Just recently, the Supreme Court promulgated a decision (Antonio vs. Reyes, G.R. No. 155800, 10 March 2006) in connection with a petition for declaration of nullity under Article 36 (psychological incapacity) of the Family Code. The Supreme Court sustained the nullity of the marriage based on the psychological incapacity of the wife (respondent). As concluded by the psychiatrist presented by petitioner, such repeated lying is abnormal and pathological and amounts to psychological incapacity.
The discussion below is, in the parlance of law students, a “digest” (a shortened/edited version of the case). It might be a little boring (at least you’ve been forewarned).
In that petition, the petitioner-husband claimed that respondent persistently lied about herself, the people around her, her occupation, income, educational attainment and other events or things, including: (1) she introduced her illegitimate child to her petitioner-husband as an adopted child of her family; (2) she misrepresented herself as a psychiatrist, with a degree in psychology; (3) she falsely claimed to be a singer or a free-lance voice talent; (4) she invented friends and, under the names of those imaginary friends, sent lengthy letters to petitioner-husband touting her as the “number one moneymaker” in the commercial industry worth 2 million; and (5) she represented herself as a person of greater means, altering her payslip to make it appear that she earned a higher income.
The Supreme Court decided the petition using the guidelines (click here) set forth in Molina, thus:
First. Petitioner had sufficiently overcome his burden in proving the psychological incapacity of his spouse. The petitioner must be able to establish the cause of action with preponderance of evidence (however, any finding of collusion among the parties would necessarily negate such proofs). The petitioner-husband, apart from his own testimony, presented witnesses who corroborated his allegations on his wife’s behavior. He also presented two (2) expert witnesses from the field of psychology who testified that the aberrant behavior of respondent was tantamount to psychological incapacity.
Second. The root cause of respondent’s psychological incapacity has been medically or clinically identified, alleged in the complaint, sufficiently proven by experts, and clearly explained in the trial court’s decision. It was shown that respondent has that propensity for telling lies about almost anything, be it her occupation, her state of health, her singing abilities, her income, etc. She has this fantastic ability to invent and fabricate stories and personalities. She practically lived in a world of make believe making her therefore not in a position to give meaning and significance to her marriage to petitioner. In persistently and constantly lying to petitioner, respondent undermined the basic tenets of relationship between spouses that is based on love, trust and respect. As concluded by the psychiatrist presented by petitioner, such repeated lying is abnormal and pathological and amounts to psychological incapacity.
Third. Respondent’s psychological incapacity was established to have clearly existed at the time of and even before the celebration of marriage. She fabricated friends and made up letters from fictitious characters well before she married petitioner. Likewise, she kept petitioner in the dark about her natural child’s real parentage as she only confessed when the latter had found out the truth after their marriage.

WORK TASK 1:
Answer these questions from the Antonio vs. Reyes case digest:
(a) What G.R. number does the decision carry?
(b) What did the respondent falsely claim as her profession and degree?
(c) How many expert witnesses from the field of psychology did the petitioner-husband present?
WORK TASK 2: Resume the Antonio vs. Reyes case digest after its last sentence, taking up the next numbered point.
The stored records are separate material and have no connection to the case digest.

Stored records:
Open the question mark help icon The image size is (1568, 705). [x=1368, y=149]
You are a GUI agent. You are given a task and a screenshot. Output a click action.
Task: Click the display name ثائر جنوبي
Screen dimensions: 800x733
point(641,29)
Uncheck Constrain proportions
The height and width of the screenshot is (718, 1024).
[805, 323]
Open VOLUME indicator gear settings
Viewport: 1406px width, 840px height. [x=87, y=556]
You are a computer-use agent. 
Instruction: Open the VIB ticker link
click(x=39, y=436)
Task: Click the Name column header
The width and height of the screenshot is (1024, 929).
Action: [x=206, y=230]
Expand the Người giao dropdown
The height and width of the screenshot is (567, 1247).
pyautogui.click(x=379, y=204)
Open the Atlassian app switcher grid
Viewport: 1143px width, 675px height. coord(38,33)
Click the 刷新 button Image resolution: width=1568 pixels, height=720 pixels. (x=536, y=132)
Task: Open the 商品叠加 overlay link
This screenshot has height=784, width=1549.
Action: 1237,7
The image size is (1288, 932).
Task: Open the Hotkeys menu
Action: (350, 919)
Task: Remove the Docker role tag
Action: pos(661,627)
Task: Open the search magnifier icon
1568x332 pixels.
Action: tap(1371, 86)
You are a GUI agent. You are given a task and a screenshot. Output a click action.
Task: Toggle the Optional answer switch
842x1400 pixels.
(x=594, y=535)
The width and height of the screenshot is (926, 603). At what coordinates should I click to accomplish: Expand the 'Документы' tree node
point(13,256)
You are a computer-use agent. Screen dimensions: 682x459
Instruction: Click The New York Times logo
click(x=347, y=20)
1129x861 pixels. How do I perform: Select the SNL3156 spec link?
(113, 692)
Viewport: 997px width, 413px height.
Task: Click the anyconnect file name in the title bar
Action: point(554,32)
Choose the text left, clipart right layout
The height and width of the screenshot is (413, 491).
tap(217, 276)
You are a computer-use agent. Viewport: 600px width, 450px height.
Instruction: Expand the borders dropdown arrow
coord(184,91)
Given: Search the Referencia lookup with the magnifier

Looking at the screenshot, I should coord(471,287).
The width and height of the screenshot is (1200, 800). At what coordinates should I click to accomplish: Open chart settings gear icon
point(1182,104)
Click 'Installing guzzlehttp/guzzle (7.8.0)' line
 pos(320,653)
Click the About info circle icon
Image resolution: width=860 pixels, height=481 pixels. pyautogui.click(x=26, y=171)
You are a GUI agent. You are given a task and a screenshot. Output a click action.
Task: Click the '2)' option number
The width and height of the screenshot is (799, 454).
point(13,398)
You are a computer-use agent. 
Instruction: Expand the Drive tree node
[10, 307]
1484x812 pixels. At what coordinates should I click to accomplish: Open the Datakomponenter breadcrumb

ANSWER 1:
(a) G.R. No. 155800
(b) She claimed to be a psychiatrist with a degree in psychology.
(c) Two

ANSWER 2:
Fourth. The gravity of respondent’s psychological incapacity is sufficient to prove her disability to assume the essential obligations of marriage. It is immediately discernible that the parties had shared only a little over a year of cohabitation before the exasperated petitioner left his wife. Whatever such circumstance speaks of the degree of tolerance of petitioner, it likewise supports the belief that respondent’s psychological incapacity, as borne by the record, was so grave in extent that any prolonged marital life was dubitable. It should be noted that the lies attributed to respondent were not adopted as false pretenses in order to induce petitioner into marriage. More disturbingly, they indicate a failure on the part of respondent to distinguish truth from fiction, or at least abide by the truth. A person unable to distinguish between fantasy and reality would similarly be unable to comprehend the legal nature of the marital bond, much less its psychic meaning, and the corresponding obligations attached to marriage, including parenting.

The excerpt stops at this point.